Text provided:
..........
Jocelyn Samantha Read is a Canadian physicist and associate professor of physics at California State University, Fullerton, known for her research on gravitational waves and neutron stars. She is a member of the LIGO Scientific Collaboration, and is an author of research characterizing the gravitational waves caused by neutron star and black hole collisions, and using the measurements of those waves to provide observational verification of the equations of state of neutron stars.

Education and career
Read grew up in Calgary, Alberta, and was motivated to study science out of a childhood love of science fiction. She did her undergraduate studies at the University of British Columbia, with honours in a double major in mathematics and physics; she writes that she chose this combination of topics both for its difficulty and its flexibility in future directions. She then went to the Center for Gravitation and Cosmology at the University of Wisconsin–Milwaukee, where her 2008 doctoral dissertation, Neutron stars in compact binary systems: from the equation of state to gravitational radiation, was jointly supervised by John L. Friedman and Jolien Creighton.
..........
Dataset entries:
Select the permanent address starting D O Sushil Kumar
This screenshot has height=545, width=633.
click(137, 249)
..........
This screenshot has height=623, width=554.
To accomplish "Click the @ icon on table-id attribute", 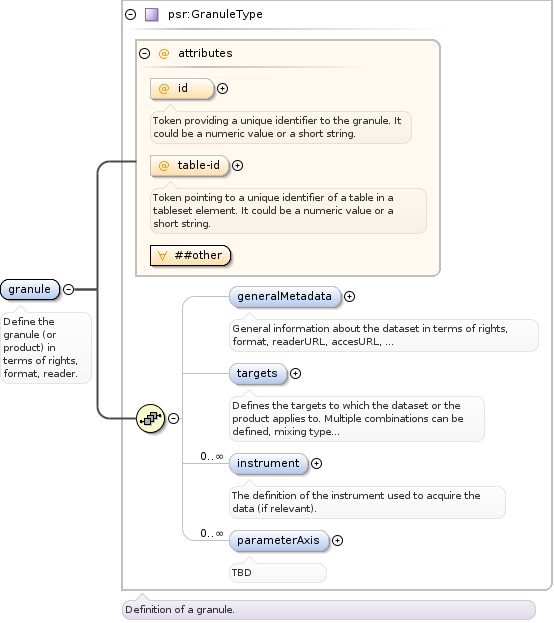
..........
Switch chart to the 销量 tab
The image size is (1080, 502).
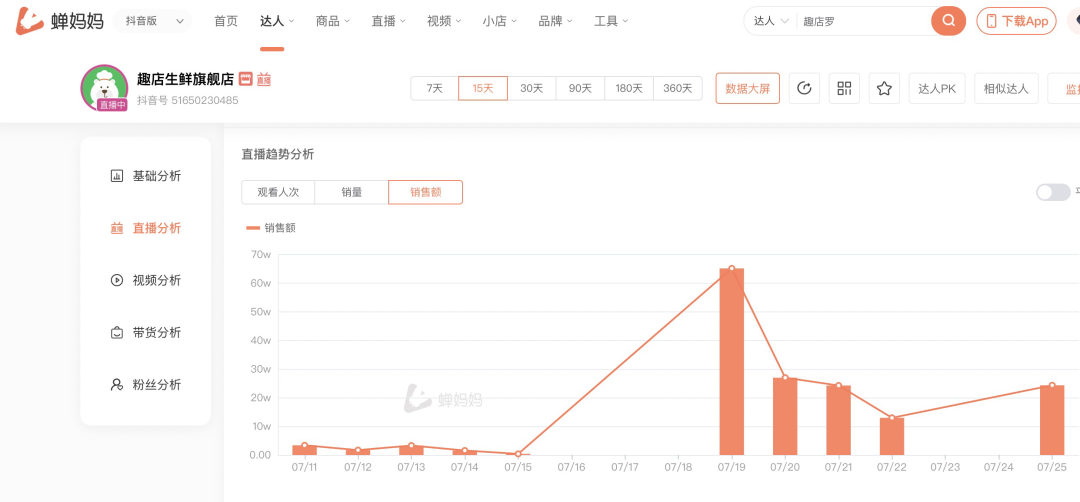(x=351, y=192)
..........
Prompt 1:
Answer these questions using the text about Jocelyn Read:
(a) At which university is Read an associate professor of physics?
(b) In what city did Read grow up?
(c) Who jointly supervised her 2008 doctoral dissertation?
Prompt 2: Summarize the text about Jocelyn Read in two sentences.

Expected answer 1:
(a) California State University, Fullerton
(b) Calgary, Alberta
(c) John L. Friedman and Jolien Creighton

Expected answer 2: Jocelyn Samantha Read is a Canadian physicist and associate professor at California State University, Fullerton, and a member of the LIGO Scientific Collaboration who studies gravitational waves from neutron star and black hole collisions and uses them to verify neutron star equations of state. After growing up in Calgary, she earned an honours double major in mathematics and physics at the University of British Columbia and completed her doctorate in 2008 at the University of Wisconsin–Milwaukee.